9/10
A terrific, low-budget British comedy
18 July 2015
Best film of the 2015 Edinburgh Film Festival for me was an ultra-low-budget British comedy set in a poets' camping retreat in the Black Mountains of Wales - 'Black Mountain Poets'. Claire and Lisa are sisters and lorry thieves. Escaping from their most recent bungled robbery they wind up pretending to be 'beat poets' at the afore-mentioned retreat. While there they both fall for the smouldering charms of Richard (Tom Cullen from 'Downton Abbey'), make a mess of putting up tents and hear lots of bad poetry.
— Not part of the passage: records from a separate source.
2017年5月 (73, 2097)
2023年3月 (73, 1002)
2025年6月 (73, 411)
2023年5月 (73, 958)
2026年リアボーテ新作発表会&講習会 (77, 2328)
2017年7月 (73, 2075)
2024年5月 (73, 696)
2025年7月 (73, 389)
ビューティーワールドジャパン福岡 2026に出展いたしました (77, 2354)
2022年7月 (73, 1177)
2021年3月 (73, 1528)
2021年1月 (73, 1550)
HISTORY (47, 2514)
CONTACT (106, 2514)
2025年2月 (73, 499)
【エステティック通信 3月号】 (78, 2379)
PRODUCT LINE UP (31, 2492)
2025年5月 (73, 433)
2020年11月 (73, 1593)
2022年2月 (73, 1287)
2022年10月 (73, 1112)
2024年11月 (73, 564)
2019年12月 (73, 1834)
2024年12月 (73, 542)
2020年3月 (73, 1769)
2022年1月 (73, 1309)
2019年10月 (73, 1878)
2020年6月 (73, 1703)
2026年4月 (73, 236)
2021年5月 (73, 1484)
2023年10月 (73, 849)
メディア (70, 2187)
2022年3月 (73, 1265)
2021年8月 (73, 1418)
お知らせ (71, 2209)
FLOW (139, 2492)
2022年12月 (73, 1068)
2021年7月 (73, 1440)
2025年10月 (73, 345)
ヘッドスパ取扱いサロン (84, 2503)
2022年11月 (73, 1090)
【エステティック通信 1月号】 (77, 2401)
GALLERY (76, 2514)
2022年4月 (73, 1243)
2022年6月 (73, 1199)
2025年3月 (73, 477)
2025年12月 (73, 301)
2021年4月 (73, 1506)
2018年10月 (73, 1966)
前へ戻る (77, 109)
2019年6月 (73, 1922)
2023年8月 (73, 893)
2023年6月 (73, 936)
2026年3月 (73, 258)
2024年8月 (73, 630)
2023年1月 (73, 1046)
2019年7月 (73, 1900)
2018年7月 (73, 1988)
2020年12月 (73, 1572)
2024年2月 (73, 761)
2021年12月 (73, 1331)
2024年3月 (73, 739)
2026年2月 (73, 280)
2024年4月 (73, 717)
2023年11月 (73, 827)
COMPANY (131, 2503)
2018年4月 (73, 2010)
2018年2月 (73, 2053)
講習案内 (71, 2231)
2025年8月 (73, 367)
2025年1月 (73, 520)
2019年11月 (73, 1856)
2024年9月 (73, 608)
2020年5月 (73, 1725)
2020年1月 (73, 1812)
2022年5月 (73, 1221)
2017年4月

The film certainly isn't original: earnest poets are a wide-open goal for any comedy scriptwriter, and it will surprise no-one that our two anti-heroines Learn Important Life Lessons and that at least one of them discovers her inner muse. But it's so good-natured, with dialogue that often sounds improvised, but not in that embarrassing actors-not-sure-what-to-do way, and it contains some good performances - particularly from Dolly Wells (of 'Doll and Em' fame) and Alice Lowe, who really spark off each other as Claire and Lisa. Goodness knows if the film will get a wide - or any - distribution, but if it does, try to see it - you'll leave the cinema with a smile on your face.